TASK TO COMPLETE
Nothing but the lines from the one containing "Lifestyle (862, 79)" through the last line of the records belongs in the answer, copied exactly and with the pictures left out.

TASK INPUTS
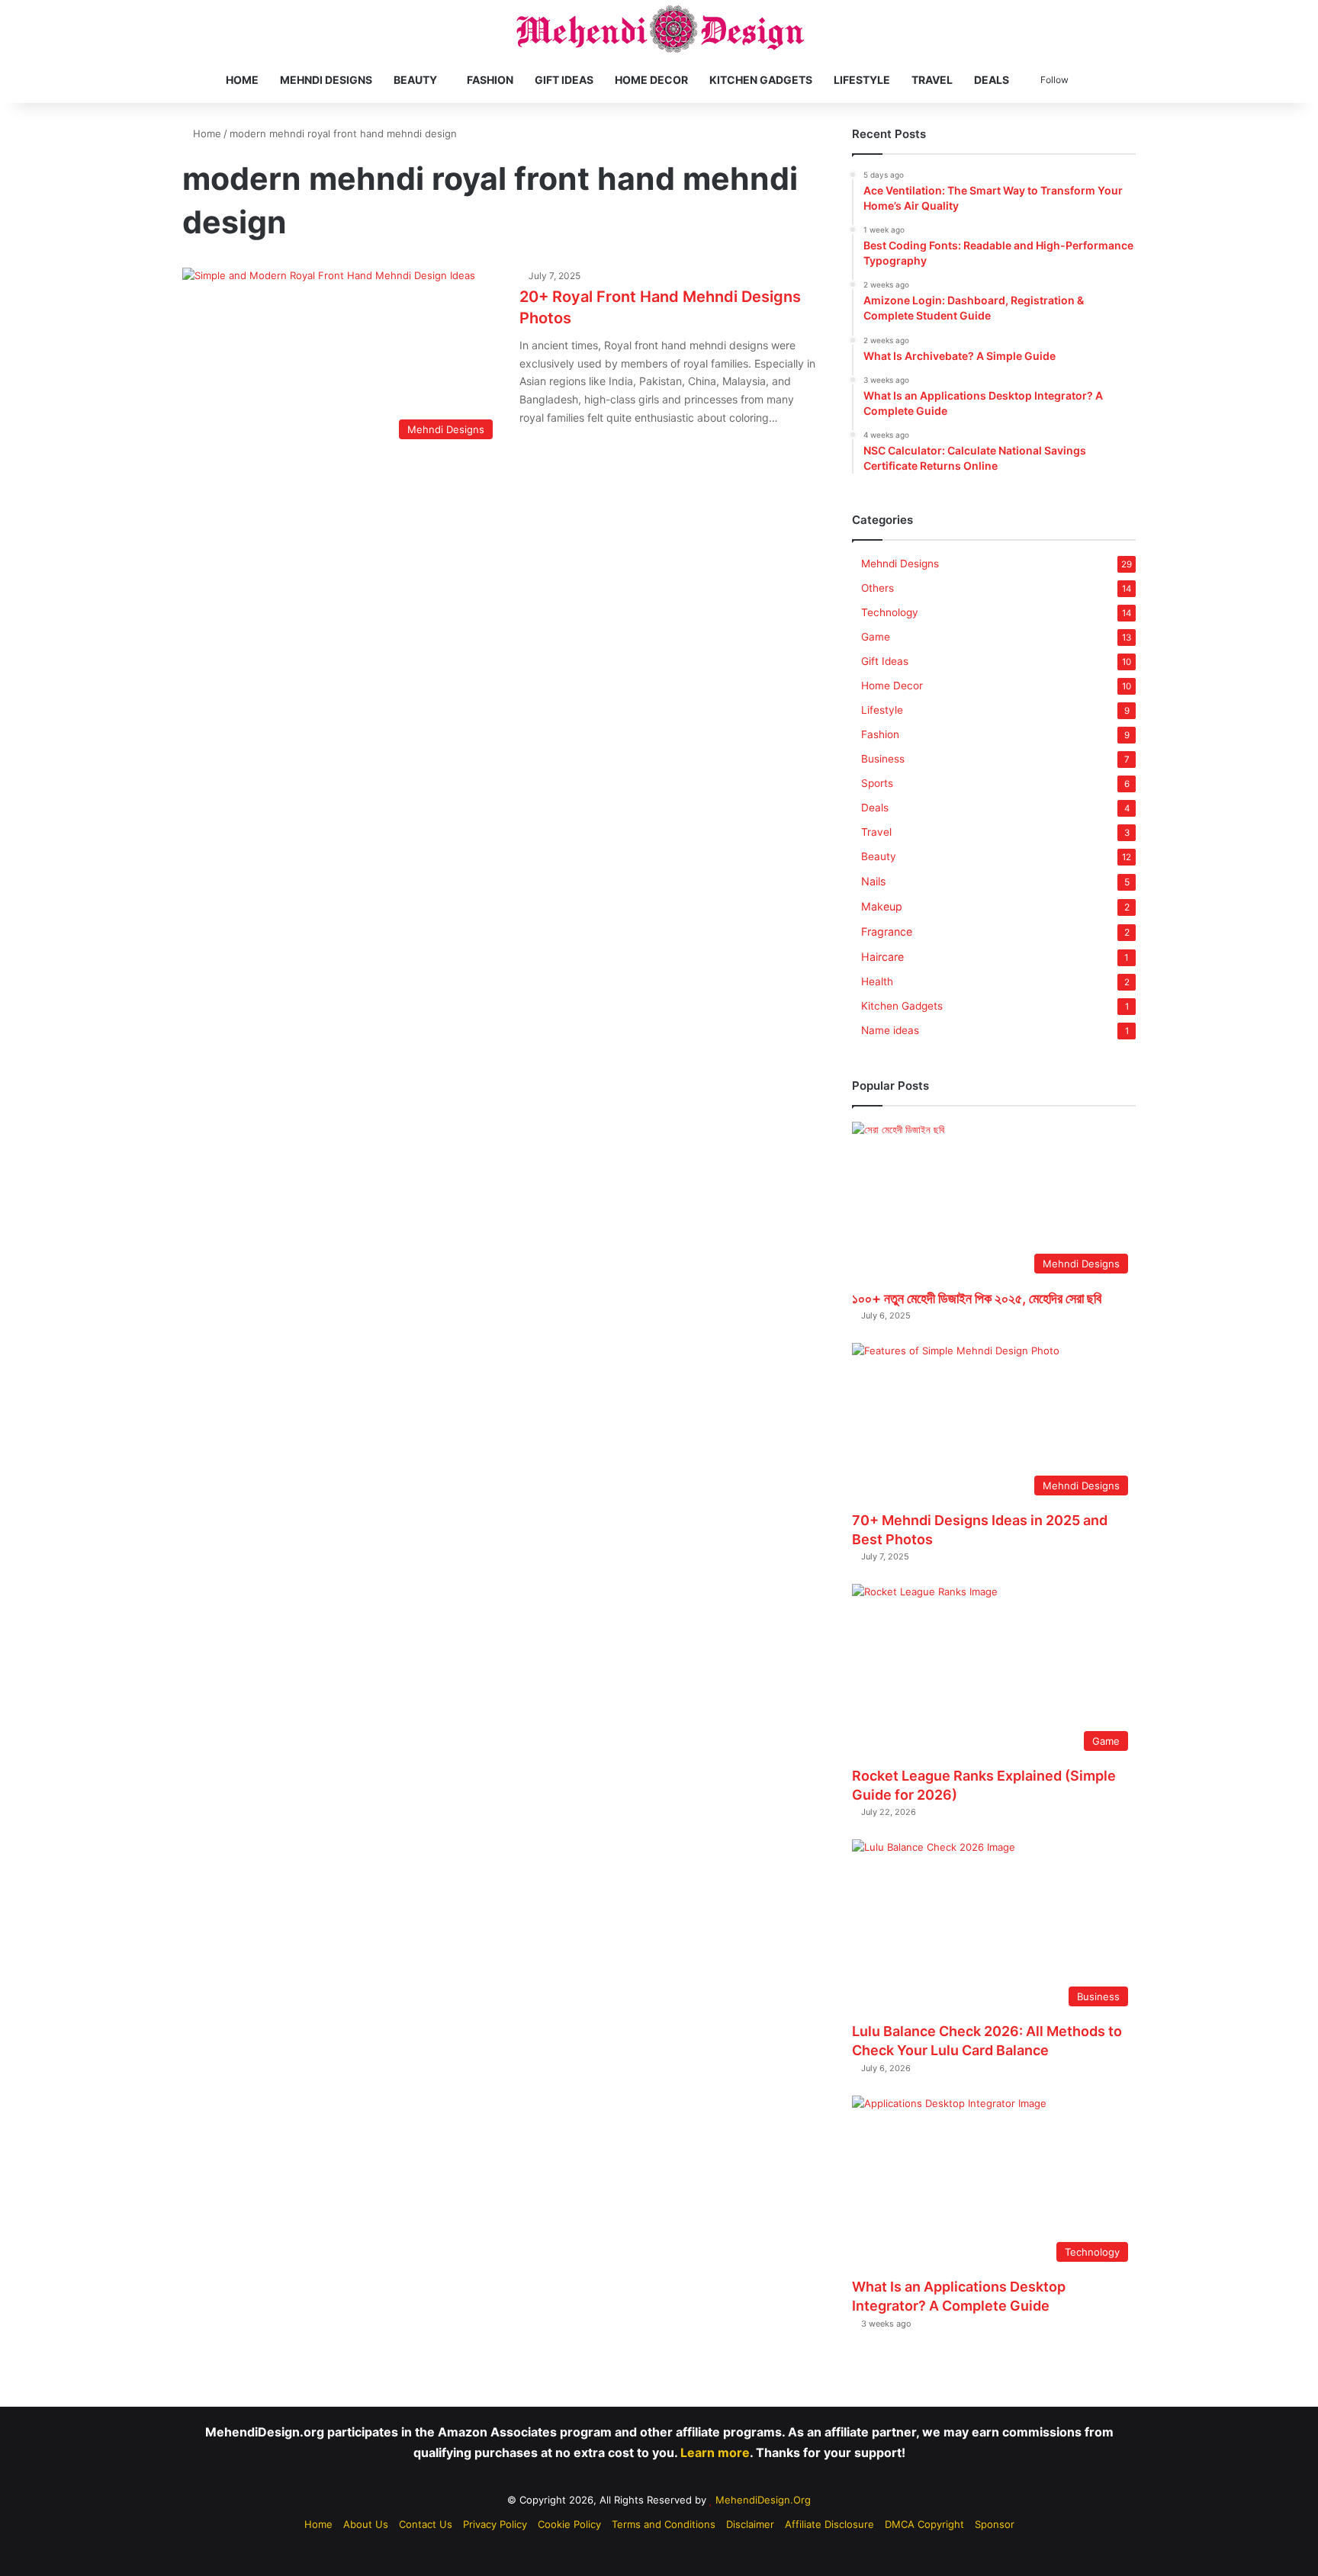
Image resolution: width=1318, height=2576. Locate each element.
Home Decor (651, 79)
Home (242, 79)
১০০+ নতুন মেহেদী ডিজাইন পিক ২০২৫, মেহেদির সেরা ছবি (976, 1298)
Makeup (881, 906)
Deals (991, 79)
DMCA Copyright (924, 2524)
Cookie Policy (569, 2524)
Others (877, 588)
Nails (873, 881)
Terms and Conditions (663, 2524)
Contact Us (425, 2524)
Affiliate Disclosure (829, 2524)
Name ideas (890, 1030)
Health (877, 981)
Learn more (715, 2452)
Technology (889, 612)
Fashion (490, 79)
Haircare (882, 956)
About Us (365, 2524)
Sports (877, 783)
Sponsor (994, 2524)
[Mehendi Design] (659, 28)
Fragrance (886, 931)
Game (875, 637)
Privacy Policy (495, 2524)
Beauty (415, 79)
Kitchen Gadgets (760, 79)
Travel (932, 79)
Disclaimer (750, 2524)
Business (883, 759)
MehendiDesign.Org (763, 2500)
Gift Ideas (564, 79)
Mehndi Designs (326, 79)
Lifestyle (862, 79)
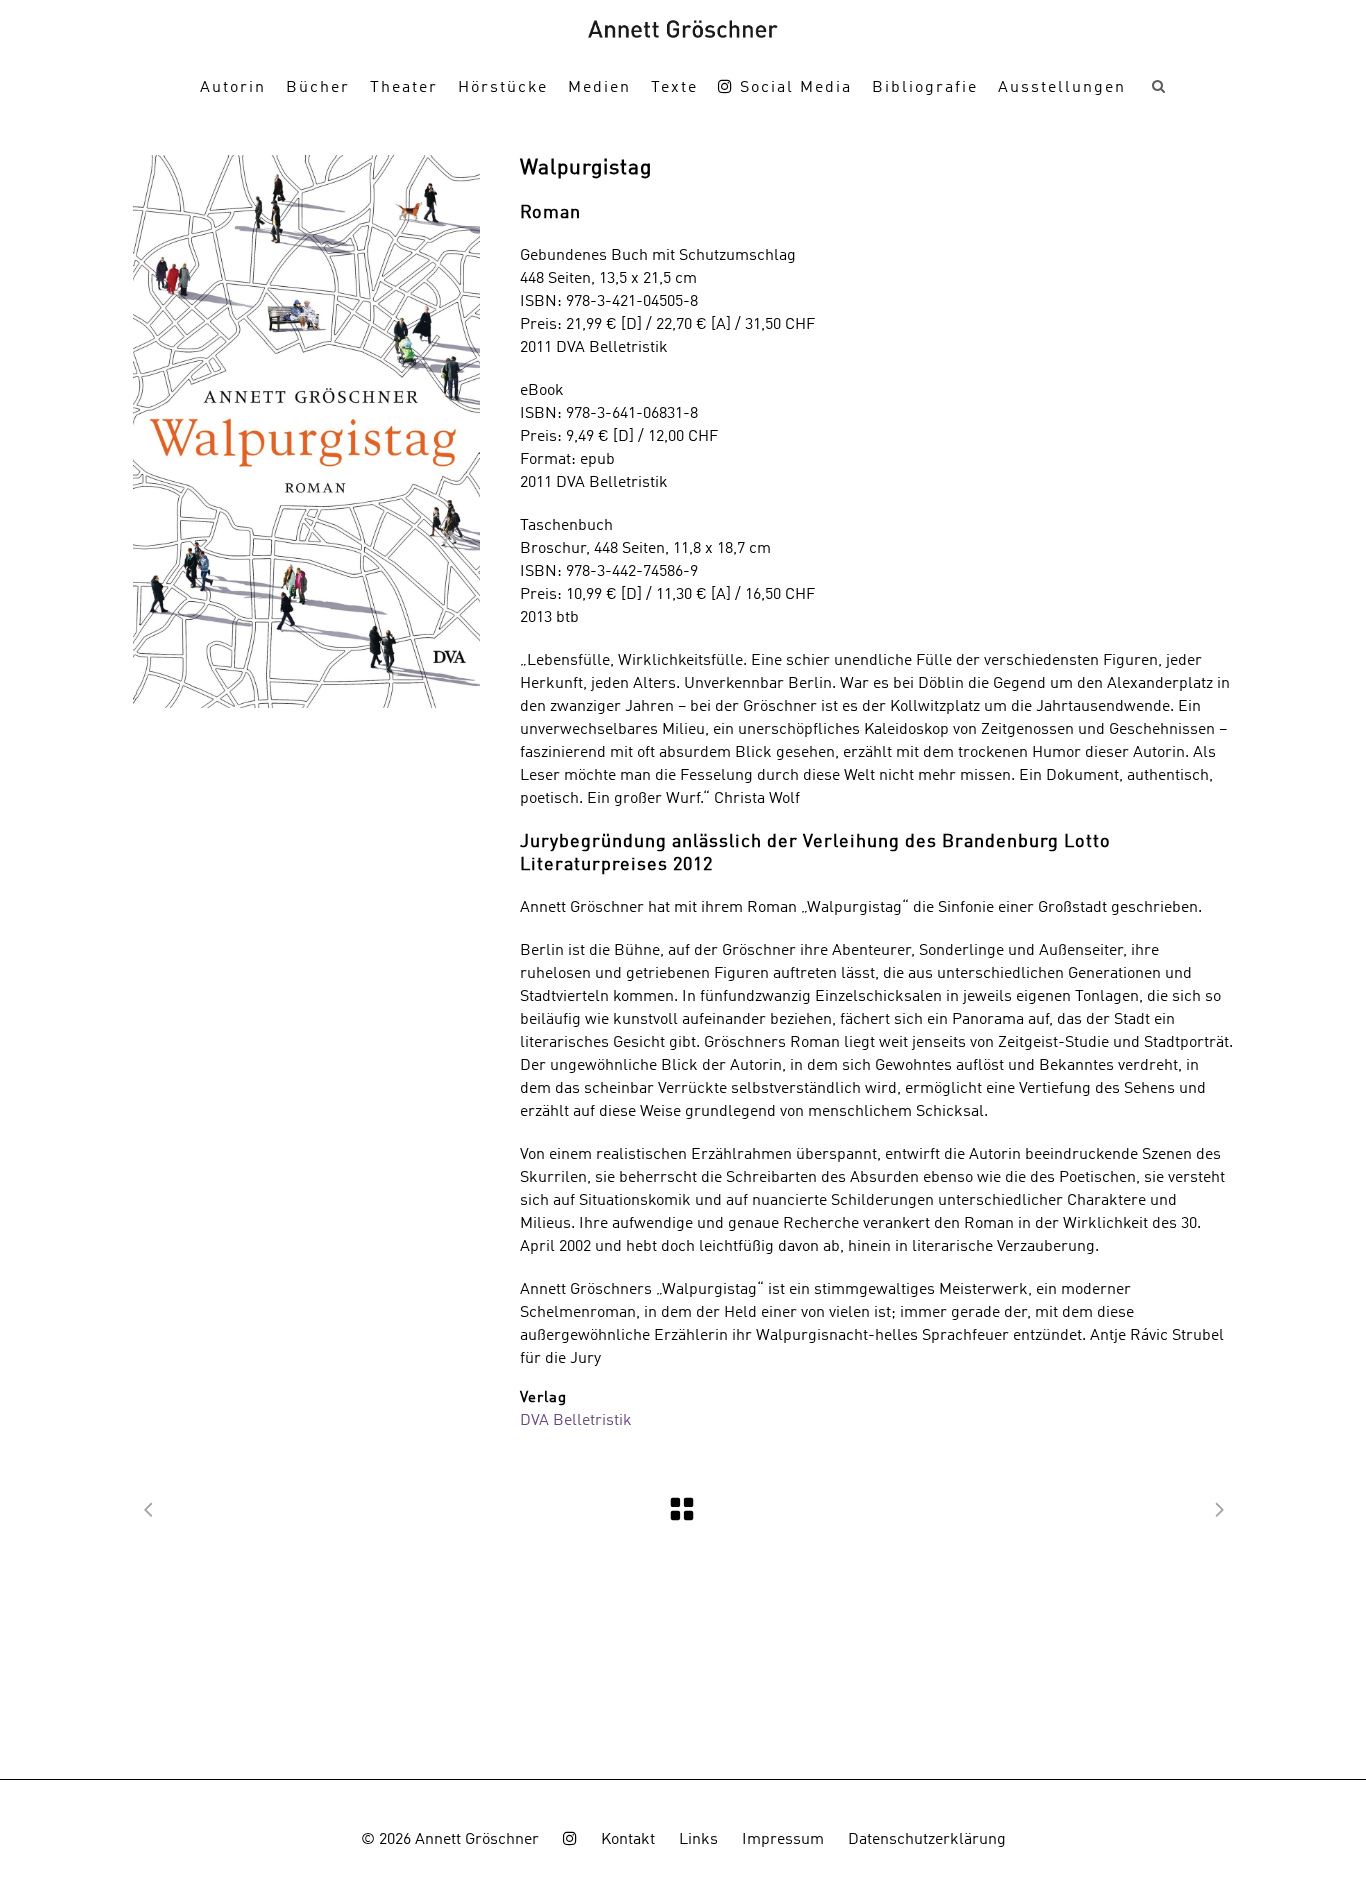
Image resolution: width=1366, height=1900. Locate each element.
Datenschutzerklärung (927, 1840)
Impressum (783, 1840)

TASK RESULT
Lifestyle (862, 79)
Image resolution: width=1366, height=1900. Locate each element.
Datenschutzerklärung (927, 1840)
Impressum (783, 1840)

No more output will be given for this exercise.